[Stored data]

BEGIN

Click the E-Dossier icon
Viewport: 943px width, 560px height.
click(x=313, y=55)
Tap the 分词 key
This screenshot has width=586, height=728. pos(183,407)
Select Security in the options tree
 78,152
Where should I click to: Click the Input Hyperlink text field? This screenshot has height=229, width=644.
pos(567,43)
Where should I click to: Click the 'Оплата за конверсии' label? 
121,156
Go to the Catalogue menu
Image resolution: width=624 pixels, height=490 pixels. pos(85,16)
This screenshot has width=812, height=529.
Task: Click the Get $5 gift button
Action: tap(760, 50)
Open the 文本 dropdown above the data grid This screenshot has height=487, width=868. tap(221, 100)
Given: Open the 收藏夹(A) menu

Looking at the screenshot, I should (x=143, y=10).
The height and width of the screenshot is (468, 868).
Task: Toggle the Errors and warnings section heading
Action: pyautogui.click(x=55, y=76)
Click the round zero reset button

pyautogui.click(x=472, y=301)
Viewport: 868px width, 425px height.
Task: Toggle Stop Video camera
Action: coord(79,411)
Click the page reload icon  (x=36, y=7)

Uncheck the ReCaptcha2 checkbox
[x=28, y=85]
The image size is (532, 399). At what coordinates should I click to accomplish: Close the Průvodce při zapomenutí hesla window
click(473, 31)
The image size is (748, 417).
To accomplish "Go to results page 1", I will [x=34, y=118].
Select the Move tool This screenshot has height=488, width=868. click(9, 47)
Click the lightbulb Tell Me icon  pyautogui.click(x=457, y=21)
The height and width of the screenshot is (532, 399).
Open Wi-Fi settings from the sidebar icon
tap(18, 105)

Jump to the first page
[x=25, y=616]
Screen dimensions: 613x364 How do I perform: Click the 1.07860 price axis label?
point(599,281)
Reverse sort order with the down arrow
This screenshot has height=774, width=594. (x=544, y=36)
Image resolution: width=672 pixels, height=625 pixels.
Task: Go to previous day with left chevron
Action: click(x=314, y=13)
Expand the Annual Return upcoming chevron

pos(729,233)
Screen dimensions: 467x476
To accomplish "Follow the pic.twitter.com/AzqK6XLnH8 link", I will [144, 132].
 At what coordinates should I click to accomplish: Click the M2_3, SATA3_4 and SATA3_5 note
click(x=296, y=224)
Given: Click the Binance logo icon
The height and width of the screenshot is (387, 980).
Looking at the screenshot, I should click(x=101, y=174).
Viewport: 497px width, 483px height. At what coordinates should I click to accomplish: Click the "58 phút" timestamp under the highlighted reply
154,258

END

§ WORK ORDER
Return each line from the records that includes the word "will".

§ EXERCISE ANSWER
To accomplish "Go to results page 1", I will [x=34, y=118].
To accomplish "Follow the pic.twitter.com/AzqK6XLnH8 link", I will [144, 132].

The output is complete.